6. Determination of intracellular reactive oxygen species (ROS)

Cells were cultured in 6-well plates in complete medium and treated with SARS-CoV-2. SARS-CoV-2 was isolated from oropharyngeal swabs from patients with COVID-19. Viral stocks were generated by infecting HEK293 cells at 90% confluency for 48 hours. Thereafter, the culture medium was aliquoted and stored at -80°C. Control samples were prepared in the same way using uninfected cells. Viral stock was quantified by titration. When the cells reached 60-70% confluence, the level of ROS was measured with different concentrations of P88-CFS. Media was removed and cells were washed twice with DMEM only. Cells were then incubated with 10 μM 2'-7'-dichlorodihydrofluorscein diacetate (DCFH-DA, Sigma Aldrich) in DMEM at 37°C for 30 minutes. Then, the cells were washed twice with PBS, and the fluorescence intensity of the DCFDA-treated cells was measured under a fluorescence microscope.
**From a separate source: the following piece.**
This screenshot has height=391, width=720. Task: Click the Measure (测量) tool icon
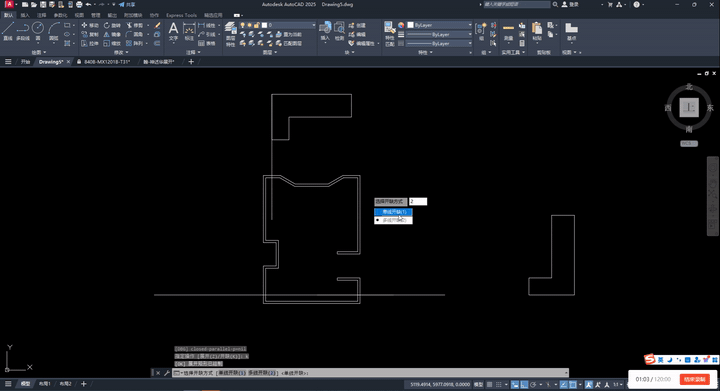[x=508, y=31]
7. Immunocytochemistry of Hela cells

HEK293 cells were cultured in complete culture medium and infected with SARS-CoV-2. Then, the cells were washed 3 times with PBS and fixed in 4% formaldehyde for 10 minutes. Cells were then permeabilized using 0.2% Triton X. Cells were then treated with a signal enhancer and then blocked using 5% normal goat serum diluted in PBS. Cells were incubated at 4°C with the primary antibody of pERK (1:100) (Cell Signaling) for 12 hours. Then, cells were washed 3 times with PBS and incubated with secondary antibody for 1 hour. Then, cells were washed with PBS, and nuclei were counterstained with DAPI (Sigma Aldrich, USA). Finally, cells were washed with PBS and pictures were taken using a fluorescence microscope equipped with a digital camera (Nikon, Japan).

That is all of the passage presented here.